Table 3. Effect of type and level of BSG inclusion on nitrogen balance (g/d).
| Basal diet |
15% BSG |
30% BSG |
SEM1 | P-value2 | |
|---|---|---|---|---|---|
| N ingested | 52.7b | 56.8b | 65.5a | 2.07 | <0.001 |
| N excreted in feces | 6.69c | 10.2b | 12.8a | 0.633 | <0.001 |
| N excreted in urine | 0.518 | 0.532 | 0.627 | 0.047 | 0.111 |
| N retained | 45.1b | 46.3b | 51.4a | 1.74 | 0.01 |
| N urine : N feces | 0.134a | 0.070b | 0.068b | 0.009 | <0.001 |
1Standard error of the mean
2Significance between treatments
a,b,c Different letters in the same row indicate that they differ statistically (p<0.05).
Although the inclusion of BSG in the feed resulted in an increase in the concentration of organic matter in the slurry, which could lead to higher methanogenic bacteria activity, no significant differences were found in the potential methane emissions. These results could be due to the higher amount of insoluble fiber present in the BSG diets compared to the basal diet, which, according to some studies, may slow down the activity of methanogenic bacteria and therefore slow down methane production to some extent.

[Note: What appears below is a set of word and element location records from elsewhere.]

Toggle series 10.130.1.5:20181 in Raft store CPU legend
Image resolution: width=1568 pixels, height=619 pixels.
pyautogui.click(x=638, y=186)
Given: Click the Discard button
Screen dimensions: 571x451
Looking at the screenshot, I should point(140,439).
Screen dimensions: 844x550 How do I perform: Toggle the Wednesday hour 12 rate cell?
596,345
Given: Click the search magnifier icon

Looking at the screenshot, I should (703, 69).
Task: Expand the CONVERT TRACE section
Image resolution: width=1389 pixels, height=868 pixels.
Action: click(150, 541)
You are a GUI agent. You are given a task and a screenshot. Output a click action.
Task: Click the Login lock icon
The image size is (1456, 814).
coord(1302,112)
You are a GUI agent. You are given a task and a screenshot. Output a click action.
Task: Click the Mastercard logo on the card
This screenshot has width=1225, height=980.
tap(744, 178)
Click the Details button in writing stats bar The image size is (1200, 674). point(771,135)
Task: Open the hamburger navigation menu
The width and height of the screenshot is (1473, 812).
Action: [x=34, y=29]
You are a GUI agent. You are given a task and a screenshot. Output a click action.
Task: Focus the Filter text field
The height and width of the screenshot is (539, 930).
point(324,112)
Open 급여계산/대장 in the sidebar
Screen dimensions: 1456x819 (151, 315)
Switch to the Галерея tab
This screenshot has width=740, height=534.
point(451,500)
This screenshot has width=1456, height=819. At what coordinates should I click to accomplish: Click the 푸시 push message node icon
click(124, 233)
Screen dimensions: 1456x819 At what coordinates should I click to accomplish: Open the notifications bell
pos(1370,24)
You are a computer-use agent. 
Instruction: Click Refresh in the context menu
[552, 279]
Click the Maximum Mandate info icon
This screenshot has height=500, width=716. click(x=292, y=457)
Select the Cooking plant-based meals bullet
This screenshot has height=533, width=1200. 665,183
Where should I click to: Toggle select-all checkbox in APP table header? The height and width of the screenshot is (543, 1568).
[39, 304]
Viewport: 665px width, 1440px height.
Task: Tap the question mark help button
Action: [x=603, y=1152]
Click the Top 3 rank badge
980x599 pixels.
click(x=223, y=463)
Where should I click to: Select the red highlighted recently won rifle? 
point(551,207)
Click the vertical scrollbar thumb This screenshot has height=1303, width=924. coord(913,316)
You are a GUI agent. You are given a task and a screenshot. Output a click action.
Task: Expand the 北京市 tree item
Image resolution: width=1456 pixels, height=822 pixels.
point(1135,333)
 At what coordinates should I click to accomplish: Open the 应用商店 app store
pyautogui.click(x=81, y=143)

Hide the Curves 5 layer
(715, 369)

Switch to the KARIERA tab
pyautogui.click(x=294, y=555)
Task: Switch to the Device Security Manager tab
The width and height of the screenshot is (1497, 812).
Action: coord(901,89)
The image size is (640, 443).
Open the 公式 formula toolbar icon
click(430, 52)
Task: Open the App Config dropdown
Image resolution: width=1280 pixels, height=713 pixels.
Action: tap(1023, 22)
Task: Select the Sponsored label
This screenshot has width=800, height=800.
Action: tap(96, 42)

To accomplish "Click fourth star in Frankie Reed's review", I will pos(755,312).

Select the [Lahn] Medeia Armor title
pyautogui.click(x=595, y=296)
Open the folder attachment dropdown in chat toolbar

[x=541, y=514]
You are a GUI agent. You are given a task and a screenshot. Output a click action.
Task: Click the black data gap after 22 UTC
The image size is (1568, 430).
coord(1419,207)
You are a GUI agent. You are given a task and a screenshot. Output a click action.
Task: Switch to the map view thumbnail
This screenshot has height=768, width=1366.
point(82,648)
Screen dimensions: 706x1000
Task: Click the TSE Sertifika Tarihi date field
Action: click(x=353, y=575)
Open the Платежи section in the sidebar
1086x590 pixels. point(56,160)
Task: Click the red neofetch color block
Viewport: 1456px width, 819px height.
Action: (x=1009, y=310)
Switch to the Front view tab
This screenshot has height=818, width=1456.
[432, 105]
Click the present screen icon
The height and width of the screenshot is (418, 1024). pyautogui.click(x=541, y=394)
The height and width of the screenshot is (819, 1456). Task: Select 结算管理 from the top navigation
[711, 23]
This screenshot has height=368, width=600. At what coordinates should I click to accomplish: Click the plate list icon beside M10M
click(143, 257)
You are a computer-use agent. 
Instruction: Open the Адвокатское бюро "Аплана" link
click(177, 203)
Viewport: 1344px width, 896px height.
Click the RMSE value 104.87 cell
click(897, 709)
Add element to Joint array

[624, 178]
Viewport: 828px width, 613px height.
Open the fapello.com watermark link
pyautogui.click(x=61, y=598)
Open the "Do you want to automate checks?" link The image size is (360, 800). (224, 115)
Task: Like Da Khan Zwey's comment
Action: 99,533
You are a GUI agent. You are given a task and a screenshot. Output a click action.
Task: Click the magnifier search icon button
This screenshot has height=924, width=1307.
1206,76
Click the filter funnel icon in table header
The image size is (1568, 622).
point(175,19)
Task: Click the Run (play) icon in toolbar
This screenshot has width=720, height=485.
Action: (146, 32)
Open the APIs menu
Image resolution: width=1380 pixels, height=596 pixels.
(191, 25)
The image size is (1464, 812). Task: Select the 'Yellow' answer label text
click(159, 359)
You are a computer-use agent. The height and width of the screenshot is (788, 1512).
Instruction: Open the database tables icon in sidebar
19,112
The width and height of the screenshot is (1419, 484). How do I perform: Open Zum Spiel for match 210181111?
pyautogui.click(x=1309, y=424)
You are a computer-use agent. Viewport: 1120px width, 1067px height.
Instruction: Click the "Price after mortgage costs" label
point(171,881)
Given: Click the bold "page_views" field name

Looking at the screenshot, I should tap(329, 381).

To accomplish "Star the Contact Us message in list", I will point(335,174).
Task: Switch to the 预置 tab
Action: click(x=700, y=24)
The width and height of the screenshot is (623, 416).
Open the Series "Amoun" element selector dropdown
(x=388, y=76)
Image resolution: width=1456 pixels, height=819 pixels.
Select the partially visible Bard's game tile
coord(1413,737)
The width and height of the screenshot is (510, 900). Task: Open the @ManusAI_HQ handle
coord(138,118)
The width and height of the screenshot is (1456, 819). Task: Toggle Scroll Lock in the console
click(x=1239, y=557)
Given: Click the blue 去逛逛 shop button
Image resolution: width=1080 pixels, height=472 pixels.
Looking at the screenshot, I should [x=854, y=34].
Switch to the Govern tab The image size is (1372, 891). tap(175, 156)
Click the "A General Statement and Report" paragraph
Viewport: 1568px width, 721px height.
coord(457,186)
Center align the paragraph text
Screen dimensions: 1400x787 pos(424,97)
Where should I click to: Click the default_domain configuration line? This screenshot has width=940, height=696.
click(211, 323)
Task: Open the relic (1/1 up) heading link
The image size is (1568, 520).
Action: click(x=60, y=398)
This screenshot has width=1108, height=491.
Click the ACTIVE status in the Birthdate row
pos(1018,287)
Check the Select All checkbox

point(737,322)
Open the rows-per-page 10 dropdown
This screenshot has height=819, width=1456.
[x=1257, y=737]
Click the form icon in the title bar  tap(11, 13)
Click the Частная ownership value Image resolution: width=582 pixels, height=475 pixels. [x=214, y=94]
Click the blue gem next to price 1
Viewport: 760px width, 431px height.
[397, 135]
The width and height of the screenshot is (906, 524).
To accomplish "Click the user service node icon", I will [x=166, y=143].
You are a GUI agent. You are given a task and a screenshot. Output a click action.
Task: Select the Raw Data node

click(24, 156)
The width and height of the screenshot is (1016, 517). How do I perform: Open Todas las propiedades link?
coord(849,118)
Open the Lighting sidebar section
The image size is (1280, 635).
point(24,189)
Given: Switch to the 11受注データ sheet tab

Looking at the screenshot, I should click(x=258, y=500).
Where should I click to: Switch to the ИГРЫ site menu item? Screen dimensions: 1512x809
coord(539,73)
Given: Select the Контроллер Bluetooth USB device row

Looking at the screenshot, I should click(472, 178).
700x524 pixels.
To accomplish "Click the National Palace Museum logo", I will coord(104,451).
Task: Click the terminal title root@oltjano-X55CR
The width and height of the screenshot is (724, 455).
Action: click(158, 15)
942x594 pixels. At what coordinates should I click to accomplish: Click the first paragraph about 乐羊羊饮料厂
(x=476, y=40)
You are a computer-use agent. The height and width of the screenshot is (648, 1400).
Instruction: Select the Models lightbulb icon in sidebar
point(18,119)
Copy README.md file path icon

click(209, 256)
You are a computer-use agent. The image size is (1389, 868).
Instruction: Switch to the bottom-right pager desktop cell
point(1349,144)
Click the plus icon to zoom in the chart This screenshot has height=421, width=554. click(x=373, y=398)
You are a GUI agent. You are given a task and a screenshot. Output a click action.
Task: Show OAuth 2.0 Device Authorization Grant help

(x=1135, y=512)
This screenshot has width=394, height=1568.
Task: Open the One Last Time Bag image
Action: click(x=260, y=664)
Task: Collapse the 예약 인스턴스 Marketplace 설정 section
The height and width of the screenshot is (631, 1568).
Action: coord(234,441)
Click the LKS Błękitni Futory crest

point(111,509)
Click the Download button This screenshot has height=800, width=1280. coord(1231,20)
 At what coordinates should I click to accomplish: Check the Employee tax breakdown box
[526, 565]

In summary, including BSG that has been dried using environmentally friendly technologies in swine feed can have a positive impact on the sustainability of the feed in economic and environmental terms, due to its circular usage, its local availability, and its potential effect on reducing ammonia emissions from slurry. It is important to know the maximum level of inclusion in the feed that would allow this by-product to be used without negative consequences on production and animal health.